Marie-Claude Vaillant-Couturier : une femme engagée, du PCF au procès de Nuremberg

Marie-Claude Vaillant-Couturier
Qui n'a pas lu son témoignage au procès de Nuremberg, en 1946 ? Face à ses bourreaux, elle y a dit l'horreur de ce qu'on appellera la Shoah. Mais que sait-on de celle dont Aragon disait, en 1937, qu'elle était d'une beauté scandaleuse ?
Elle avait alors vingt-cinq ans et venait d'épouser Paul Vaillant-Couturier, rédacteur en chef de l'Humanité , de vingt ans son aîné.
Il meurt dix jours plus tard. Elle portera son nom tout au long de sa vie. Un symbole. Elle, Marie-Claude Vogel, fille du fondateur du Jardin des Modes , de Vu et patron de Vogue , élevée par des précepteurs, fréquentant la bonne société et pourtant communiste à 20 ans.

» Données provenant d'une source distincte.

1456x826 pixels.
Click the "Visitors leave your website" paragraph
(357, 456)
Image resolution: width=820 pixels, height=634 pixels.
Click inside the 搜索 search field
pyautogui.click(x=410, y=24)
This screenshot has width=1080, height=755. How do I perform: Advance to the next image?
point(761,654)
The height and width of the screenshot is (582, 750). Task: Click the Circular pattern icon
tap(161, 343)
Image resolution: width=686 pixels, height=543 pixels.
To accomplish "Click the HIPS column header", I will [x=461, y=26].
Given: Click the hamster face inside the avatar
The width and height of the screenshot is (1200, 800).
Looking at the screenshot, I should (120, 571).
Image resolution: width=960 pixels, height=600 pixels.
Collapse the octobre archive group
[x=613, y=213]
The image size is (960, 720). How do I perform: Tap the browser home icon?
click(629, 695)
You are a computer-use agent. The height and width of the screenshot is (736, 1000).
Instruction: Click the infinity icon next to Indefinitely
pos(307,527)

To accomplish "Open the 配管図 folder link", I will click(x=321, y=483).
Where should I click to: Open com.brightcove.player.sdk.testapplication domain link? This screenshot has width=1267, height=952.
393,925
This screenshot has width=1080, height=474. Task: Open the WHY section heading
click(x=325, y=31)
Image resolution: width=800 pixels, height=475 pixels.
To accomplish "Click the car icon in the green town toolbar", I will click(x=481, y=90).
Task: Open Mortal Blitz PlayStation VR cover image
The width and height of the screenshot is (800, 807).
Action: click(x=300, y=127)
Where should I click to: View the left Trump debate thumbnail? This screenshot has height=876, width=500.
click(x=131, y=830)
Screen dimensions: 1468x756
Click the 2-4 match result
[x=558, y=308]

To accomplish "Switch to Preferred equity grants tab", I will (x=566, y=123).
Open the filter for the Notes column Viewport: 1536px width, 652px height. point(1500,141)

Pour concrétiser son engagement, elle décide de devenir reporter-photographe, aux cotés de Capa, Kertesz, Brassaï, Cartier-Bresson. Elle est la première à photographier les camps de concentration d'Hitler en 1933. Elle immortalise également le combat des républicains lors de la guerre civile d'Espagne. Dans le Paris occupé de 1940, elle vit dans la clandestinité avec son futur mari, Pierre Villon, bientôt membre du Conseil national de la Résistance, et leur fils, Thomas, jusqu'à sa déportation à Auschwitz en 1942, puis à Ravensbrück. À la fin de la guerre, elle devient l'une des premières femmes élues au Parlement. Puis elle incarne cette « femme mémoire » qui ouvrira le chemin à l'imprescriptibilité des crimes contre l'humanité.
Fidèle à une cause qui lui paraissait juste, elle fut, selon Malraux, de celles qui font la noblesse d'un peuple.